Jaime se puso enseguida, y le pedí perdón por no haber ido a cenar la noche anterior.
—No te preocupes mamá. Fue una cena muy aburrida y el pavo estaba duro. Seguro que tú te lo pasaste mejor con Jesucristo.
—A lo mejor, hoy podemos comer juntos… —propuse sin muchas esperanzas.
—No, no podemos, porque hoy vamos a comer en casa de la tía Esperanza.
—Claro —dije, acordándome de que Santiago siempre comía con sus hermanas el día de Navidad—. Bueno, pues te iré a buscar mañana, entonces.
Dijo que sí y colgó, después de advertirme que estaban poniendo dibujos en la tele.
Me tumbé en la cama, a oscuras, y dormí un par de horas. Al despertarme me encontraba muchísimo mejor. Me duché, me vestí, y salí a la calle con una bolsa de plástico en la mano izquierda. Hacía un día frío, pero el cielo estaba azul, y el sol limpio. Me pareció un buen presagio y decidí ir andando a pesar de la distancia.
Encima de la puerta, el cartel anunciaba reparaciones de urgencia, servicio veinticuatro horas, pero el local que se adivinaba entre las persianas que colgaban detrás de la puerta parecía desierto. Llamé al timbre sin grandes esperanzas, pero al segundo intento acudió un operario muy joven, embutido en un mono azul, que no presentaba un aspecto mucho mejor que el mío. En su rostro se leía el intenso cabreo que le sacudía cuando recordaba que le había tocado trabajar en un día que era festivo hasta para los panaderos. Le seguí en silencio hasta el mostrador, abrí la bolsa para mostrarle su contenido y a punto estuve de anticipar alguna excusa por la nimiedad de mi problema antes de exponérselo. El me sonrió abiertamente, sin embargo. Levantó la caja en el aire, dedicó sólo un instante a estudiar la cerradura, desapareció con ella por la puerta del fondo y volvió enseguida, después de producir un ruido seco.
—¡Qué bien! — exclamé, mientras devolvía a mi bolsa la caja ya abierta, la tapa deformada por las huellas de la palanca—. ¡Qué rápido! ¿Cuánto te debo?
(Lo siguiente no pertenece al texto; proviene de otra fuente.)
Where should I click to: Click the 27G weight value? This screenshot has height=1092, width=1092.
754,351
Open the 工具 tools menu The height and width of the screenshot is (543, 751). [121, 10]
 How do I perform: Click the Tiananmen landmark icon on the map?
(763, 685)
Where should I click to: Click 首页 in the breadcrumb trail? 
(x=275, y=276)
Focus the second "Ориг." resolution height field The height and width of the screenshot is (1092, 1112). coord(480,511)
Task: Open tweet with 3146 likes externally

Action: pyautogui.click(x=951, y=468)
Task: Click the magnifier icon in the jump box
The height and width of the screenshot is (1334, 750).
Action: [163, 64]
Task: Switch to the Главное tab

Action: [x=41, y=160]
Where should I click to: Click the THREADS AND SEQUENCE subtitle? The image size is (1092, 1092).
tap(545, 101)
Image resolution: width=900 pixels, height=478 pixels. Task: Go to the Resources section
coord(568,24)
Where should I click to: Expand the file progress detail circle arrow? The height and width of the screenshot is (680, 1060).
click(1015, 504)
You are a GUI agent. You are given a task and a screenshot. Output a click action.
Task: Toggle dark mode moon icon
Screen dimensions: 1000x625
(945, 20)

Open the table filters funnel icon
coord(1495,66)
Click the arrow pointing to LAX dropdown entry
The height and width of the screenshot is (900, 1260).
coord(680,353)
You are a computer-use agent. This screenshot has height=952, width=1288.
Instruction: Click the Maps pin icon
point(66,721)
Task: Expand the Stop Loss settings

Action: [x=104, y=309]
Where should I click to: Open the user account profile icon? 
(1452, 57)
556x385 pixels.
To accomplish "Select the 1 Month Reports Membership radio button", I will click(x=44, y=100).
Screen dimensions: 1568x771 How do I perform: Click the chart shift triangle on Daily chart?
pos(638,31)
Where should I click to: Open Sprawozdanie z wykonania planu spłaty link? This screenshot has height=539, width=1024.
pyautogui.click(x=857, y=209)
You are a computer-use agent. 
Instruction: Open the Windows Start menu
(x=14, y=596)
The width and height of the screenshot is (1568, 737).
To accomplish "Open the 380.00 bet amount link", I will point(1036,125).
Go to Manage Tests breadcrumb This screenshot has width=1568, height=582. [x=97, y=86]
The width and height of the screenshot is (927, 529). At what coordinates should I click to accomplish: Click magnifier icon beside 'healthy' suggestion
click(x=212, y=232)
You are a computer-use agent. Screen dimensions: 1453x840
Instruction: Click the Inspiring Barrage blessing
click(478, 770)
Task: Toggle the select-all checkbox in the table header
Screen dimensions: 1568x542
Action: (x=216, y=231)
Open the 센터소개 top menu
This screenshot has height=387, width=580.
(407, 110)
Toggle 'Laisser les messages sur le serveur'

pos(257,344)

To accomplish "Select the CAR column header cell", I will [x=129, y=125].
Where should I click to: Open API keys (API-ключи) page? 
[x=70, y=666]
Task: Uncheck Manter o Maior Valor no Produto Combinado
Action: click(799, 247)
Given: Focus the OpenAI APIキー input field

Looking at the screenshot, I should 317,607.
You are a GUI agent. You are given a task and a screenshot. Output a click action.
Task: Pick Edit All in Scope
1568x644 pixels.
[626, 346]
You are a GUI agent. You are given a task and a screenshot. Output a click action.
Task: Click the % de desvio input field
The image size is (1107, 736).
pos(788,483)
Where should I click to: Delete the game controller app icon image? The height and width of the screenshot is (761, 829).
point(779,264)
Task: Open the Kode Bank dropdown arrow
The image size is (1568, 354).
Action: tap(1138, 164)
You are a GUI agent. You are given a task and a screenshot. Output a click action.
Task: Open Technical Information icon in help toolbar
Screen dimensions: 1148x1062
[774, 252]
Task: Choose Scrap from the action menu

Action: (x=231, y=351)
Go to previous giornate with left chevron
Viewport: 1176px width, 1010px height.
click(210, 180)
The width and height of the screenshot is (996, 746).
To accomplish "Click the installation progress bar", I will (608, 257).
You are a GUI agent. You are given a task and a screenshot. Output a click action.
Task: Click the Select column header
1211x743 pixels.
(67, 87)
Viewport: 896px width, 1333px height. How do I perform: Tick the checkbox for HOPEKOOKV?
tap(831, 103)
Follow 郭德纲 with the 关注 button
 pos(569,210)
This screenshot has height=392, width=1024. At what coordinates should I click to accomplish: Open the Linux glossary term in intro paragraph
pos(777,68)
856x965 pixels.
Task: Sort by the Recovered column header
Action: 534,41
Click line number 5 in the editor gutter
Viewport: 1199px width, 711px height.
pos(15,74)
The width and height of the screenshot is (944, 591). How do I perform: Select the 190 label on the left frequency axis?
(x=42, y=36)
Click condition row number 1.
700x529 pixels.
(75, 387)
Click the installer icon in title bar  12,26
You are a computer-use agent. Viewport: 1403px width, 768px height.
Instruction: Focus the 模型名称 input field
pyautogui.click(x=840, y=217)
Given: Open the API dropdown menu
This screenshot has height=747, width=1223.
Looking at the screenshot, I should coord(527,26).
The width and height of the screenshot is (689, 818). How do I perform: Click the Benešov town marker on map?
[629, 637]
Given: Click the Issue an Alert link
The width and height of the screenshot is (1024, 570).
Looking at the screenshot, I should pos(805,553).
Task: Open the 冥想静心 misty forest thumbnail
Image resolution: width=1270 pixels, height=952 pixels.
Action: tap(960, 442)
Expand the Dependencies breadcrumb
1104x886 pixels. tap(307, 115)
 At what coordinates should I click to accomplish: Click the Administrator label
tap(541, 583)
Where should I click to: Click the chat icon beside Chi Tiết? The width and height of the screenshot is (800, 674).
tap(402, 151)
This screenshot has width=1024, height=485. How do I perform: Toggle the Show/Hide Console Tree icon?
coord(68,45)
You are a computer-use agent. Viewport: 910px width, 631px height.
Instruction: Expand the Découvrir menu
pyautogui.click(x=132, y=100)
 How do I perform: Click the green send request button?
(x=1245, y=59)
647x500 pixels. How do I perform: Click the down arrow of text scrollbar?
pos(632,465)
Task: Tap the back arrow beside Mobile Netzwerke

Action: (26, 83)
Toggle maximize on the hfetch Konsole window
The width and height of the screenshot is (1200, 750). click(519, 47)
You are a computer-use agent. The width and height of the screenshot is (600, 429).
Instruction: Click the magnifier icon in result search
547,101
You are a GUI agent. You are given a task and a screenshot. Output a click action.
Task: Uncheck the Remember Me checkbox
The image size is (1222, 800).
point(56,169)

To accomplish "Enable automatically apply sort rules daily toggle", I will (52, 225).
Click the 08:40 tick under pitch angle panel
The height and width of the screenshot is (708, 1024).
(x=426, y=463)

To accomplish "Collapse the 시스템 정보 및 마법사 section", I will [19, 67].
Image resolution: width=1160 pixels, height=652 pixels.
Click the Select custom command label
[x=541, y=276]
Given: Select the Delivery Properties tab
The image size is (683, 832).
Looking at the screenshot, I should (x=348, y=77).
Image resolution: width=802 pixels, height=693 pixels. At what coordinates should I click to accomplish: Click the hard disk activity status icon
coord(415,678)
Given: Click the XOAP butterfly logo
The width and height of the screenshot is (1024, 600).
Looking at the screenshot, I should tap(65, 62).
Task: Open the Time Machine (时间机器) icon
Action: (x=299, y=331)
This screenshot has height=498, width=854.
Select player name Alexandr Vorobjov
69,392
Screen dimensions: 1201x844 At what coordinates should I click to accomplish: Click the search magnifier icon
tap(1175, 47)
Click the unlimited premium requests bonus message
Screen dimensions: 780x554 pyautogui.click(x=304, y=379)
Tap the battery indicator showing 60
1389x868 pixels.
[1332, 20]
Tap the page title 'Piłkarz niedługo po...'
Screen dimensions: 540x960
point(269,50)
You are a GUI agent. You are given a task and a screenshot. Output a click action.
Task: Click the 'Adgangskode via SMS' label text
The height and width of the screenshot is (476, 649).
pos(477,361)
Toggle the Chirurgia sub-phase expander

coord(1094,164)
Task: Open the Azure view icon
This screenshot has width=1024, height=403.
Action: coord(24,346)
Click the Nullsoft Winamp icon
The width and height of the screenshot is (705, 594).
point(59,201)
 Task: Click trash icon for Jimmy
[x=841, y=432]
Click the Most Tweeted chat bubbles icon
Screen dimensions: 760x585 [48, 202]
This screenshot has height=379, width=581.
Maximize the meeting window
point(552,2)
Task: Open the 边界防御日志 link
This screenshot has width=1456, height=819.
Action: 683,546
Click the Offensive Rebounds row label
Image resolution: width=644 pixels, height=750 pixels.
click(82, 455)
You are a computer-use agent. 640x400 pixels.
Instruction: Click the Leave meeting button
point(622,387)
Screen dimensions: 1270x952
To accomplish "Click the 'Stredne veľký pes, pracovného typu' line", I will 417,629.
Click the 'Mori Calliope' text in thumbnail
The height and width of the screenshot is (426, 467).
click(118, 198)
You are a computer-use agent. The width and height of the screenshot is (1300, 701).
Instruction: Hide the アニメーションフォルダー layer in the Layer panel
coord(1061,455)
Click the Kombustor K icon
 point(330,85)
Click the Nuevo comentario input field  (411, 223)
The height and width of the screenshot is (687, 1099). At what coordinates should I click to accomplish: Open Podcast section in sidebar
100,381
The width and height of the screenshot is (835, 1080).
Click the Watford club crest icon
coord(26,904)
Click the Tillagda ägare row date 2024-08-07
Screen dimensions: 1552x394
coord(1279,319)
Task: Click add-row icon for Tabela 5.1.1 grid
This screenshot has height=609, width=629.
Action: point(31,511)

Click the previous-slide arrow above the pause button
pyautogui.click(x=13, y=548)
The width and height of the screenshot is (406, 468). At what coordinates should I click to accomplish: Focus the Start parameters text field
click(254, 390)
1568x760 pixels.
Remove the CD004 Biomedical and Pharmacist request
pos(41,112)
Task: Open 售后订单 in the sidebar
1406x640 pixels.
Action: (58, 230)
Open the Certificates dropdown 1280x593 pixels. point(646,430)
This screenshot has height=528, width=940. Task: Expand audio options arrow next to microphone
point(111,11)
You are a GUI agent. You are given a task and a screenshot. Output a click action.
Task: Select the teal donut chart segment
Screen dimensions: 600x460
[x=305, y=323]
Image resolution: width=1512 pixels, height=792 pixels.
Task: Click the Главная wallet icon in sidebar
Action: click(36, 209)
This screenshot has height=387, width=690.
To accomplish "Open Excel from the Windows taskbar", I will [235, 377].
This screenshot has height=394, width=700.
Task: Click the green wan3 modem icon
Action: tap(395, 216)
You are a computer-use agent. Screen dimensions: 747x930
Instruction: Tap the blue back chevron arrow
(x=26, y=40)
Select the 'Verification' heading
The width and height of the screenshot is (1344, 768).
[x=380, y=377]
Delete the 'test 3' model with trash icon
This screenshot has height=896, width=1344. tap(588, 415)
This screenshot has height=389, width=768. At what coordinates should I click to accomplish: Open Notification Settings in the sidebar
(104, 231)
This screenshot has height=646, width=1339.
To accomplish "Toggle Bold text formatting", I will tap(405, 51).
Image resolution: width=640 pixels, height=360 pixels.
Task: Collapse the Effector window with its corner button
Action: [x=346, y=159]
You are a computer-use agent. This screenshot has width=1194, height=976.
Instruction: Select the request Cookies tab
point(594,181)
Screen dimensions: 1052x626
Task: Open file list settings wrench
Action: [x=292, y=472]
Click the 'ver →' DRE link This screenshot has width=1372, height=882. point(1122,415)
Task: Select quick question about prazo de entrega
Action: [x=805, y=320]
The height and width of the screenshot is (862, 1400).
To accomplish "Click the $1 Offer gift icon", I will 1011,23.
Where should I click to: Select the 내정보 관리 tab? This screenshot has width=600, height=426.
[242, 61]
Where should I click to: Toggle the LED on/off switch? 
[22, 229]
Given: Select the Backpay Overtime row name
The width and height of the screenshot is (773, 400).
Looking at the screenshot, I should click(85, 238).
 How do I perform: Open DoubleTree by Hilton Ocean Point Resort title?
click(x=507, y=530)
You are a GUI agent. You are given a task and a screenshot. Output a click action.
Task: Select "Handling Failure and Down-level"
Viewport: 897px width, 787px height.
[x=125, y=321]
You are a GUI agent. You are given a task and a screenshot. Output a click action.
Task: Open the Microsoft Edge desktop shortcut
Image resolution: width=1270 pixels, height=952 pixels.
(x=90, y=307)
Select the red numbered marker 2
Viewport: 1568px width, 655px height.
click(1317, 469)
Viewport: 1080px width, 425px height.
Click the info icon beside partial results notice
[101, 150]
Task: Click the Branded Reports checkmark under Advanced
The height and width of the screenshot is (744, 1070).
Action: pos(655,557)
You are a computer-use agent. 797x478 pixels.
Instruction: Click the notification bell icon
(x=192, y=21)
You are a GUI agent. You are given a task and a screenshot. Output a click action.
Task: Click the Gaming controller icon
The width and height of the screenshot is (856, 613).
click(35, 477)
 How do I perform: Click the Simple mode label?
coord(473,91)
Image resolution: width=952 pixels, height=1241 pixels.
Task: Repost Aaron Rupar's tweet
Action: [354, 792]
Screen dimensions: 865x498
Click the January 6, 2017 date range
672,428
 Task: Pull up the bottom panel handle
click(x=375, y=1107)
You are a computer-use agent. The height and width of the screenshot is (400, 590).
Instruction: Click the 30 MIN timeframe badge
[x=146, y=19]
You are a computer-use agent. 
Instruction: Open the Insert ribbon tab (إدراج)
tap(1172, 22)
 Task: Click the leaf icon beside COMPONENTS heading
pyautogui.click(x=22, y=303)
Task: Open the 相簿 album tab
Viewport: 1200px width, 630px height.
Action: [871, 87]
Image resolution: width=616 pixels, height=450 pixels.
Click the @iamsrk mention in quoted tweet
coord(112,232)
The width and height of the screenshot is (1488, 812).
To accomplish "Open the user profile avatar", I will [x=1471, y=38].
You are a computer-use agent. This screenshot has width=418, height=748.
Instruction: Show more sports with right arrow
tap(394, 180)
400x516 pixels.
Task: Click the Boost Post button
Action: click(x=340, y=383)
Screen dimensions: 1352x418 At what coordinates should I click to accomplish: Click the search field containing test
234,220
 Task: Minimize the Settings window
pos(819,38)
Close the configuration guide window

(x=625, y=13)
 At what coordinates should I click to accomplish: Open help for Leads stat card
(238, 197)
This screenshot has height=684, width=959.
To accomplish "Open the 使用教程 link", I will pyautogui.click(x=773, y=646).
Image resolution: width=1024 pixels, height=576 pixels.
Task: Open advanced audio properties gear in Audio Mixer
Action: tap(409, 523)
—Nada, mujer —contestó—. ¿Cómo te voy a cobrar por una tontería como ésta?
Insistí brevemente pero él se mantuvo firme en su propósito de no cobrarme.
—No es nada, en serio.
—Muchas gracias, y otra vez perdona. Siento haberte molestado por tan poca cosa.
—De nada —bostezó, preparándose para reintegrarse al sueño que yo había interrumpido—. Y feliz Navidad.